An Examination of the Research Priorities for a Hospice Service in New Zealand: A Delphi Study

de Vries et al. (2016) full text summary PDF

For which topic were research priorities identified?

hospice service

In which location was the research priority setting conducted?

Australia - New Zealand

Why was it conducted at all?

Palliative care research is relatively diverse and prioritizing research in this field is dependent on multiple factors such as complex ethical decisions in designing and conducting the research; access to participants who may be deemed vulnerable and an increasingly medically focused approach to care.

What was the objective?

to inform organizational decision-making and policy development regarding future research priorities for a hospice service in New Zealand

What was the outcome?

a list of 10 research topics

How long did the research prioritization take?

No information provided.

Which methods were used to identify research priorities?

Delphi

How were the priorities for research identified exactly?

Step 1: Delphi round 1: focus groups: questions for focus groups to be discussed were developed from literature. Step 2: data processing: content analysis: 128 items identified. Step 3: Delphi round 2: participants were asked to rate each topic, 48 most preferred topics selected for round 3. Step 4: Delphi round 3: participants were asked to re-rate

Which stakeholders took part?

Palliative care staff, volunteers, patients, family carers. Delphi round 1: 10 staff members, 10 volunteers and 6 patients and family carers. Delphi round 2: 18 staff members, 12 volunteers and 8 patients and family carers. Delphi round 3: 9 staff members and 11 volunteers in round 3 (no patients and family carers).

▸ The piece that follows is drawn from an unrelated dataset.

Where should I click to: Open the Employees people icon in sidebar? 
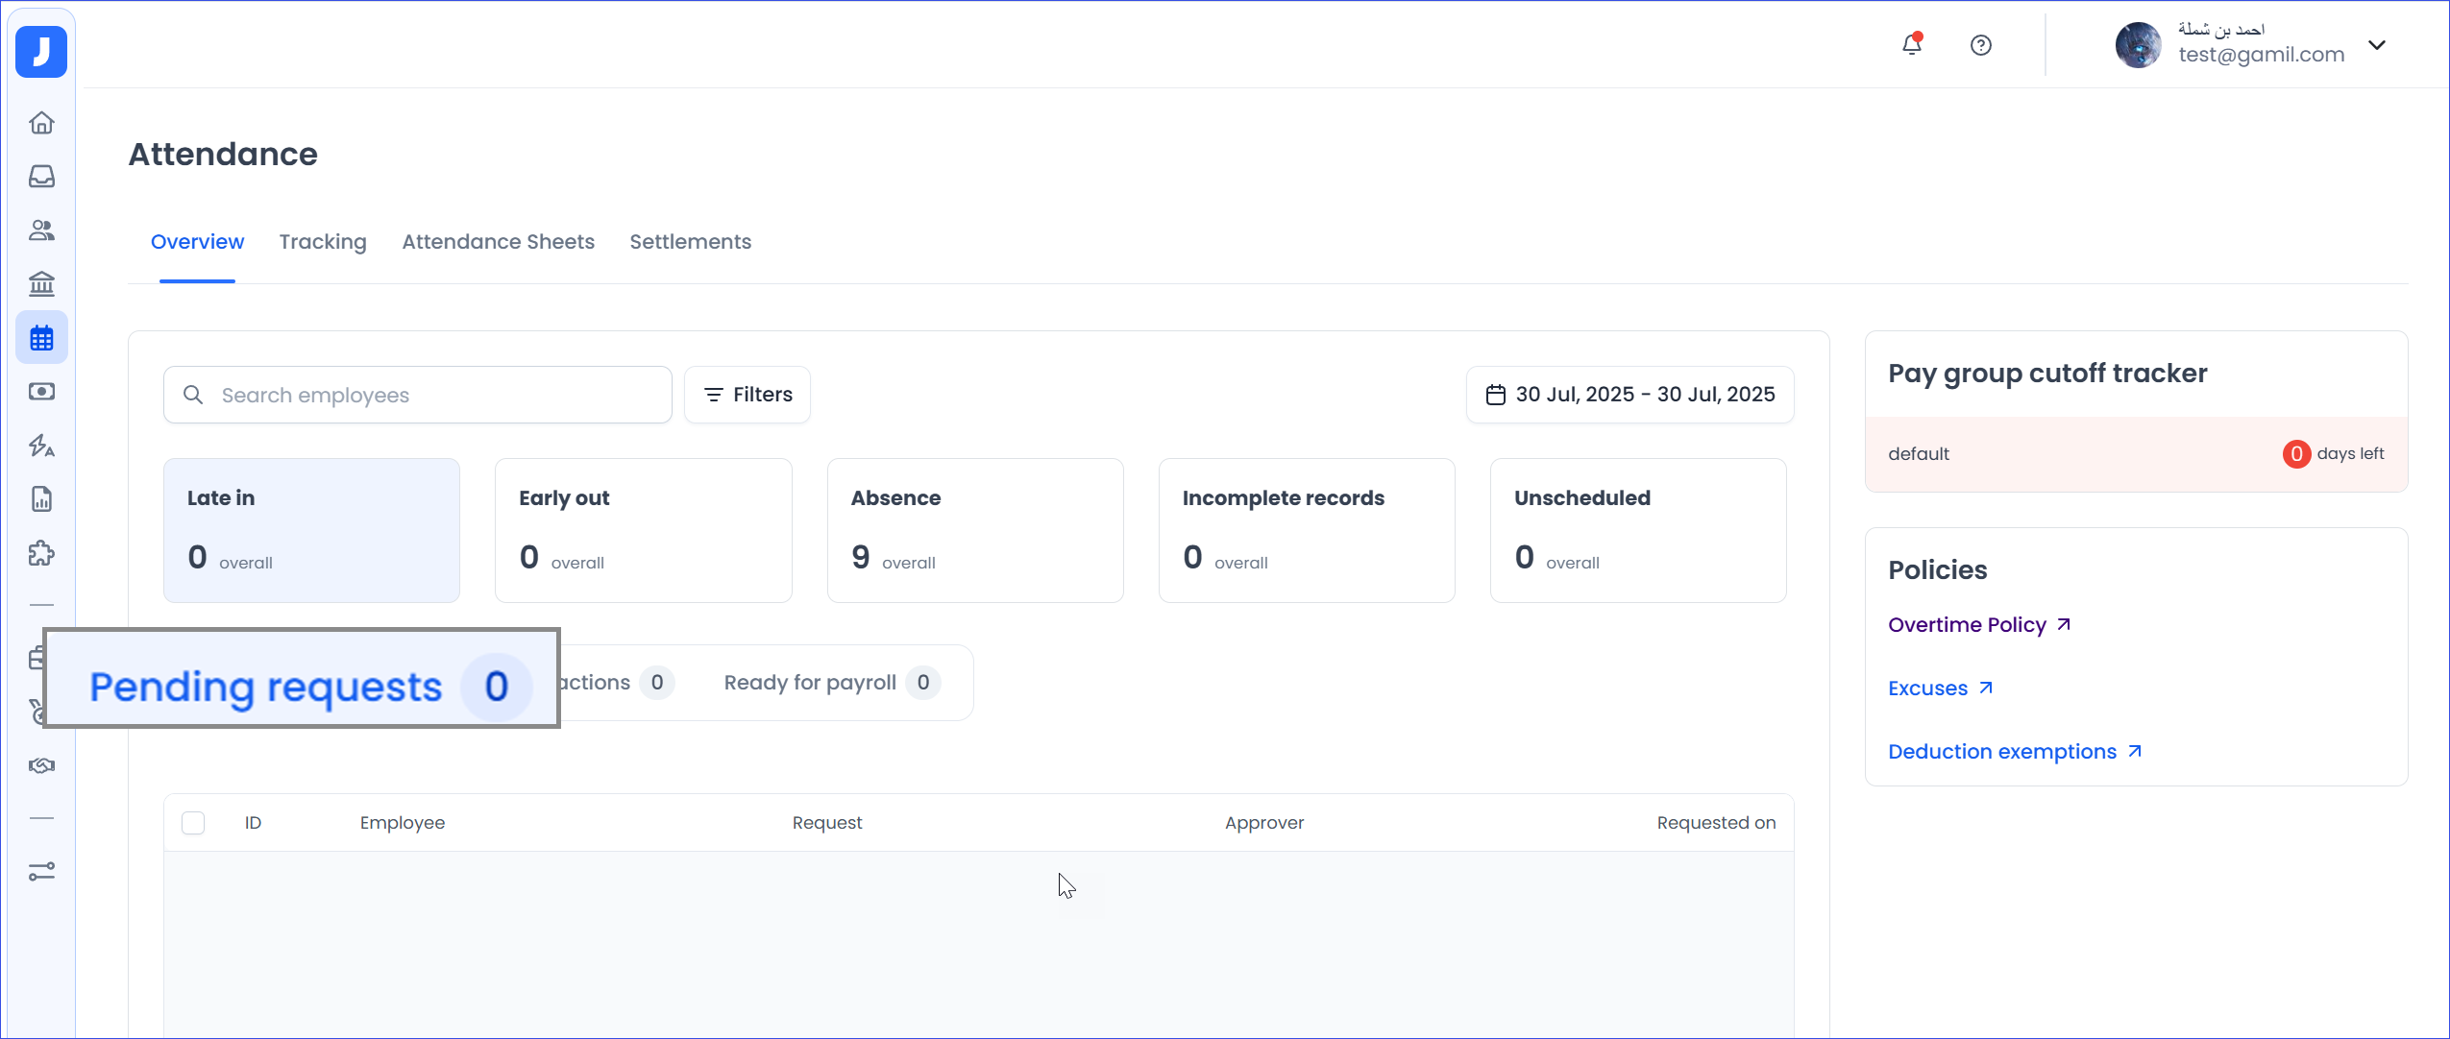[41, 230]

How were stakeholders recruited?

Participants were drawn from one dedicated specialist palliative care service that delivers care in the community, daycare, hospice inpatient, aged residential care, and acute hospital palliative care service. A purposive sample of staff (N=10), volunteers (N=10), patients and family members (N=6) were invited from across the hospice and participated in Round 1 of the study. Recruitment of patients and family members was problematic due to the advanced disease of potential recruits and sensitivity to bereavement issues of family members. Consequently, the number of patient and family member participants was smaller than anticipated.

Were stakeholders actively involved or did they just participate?

Stakeholders were mere participants of the research prioritization process; they were not actively involved in the process.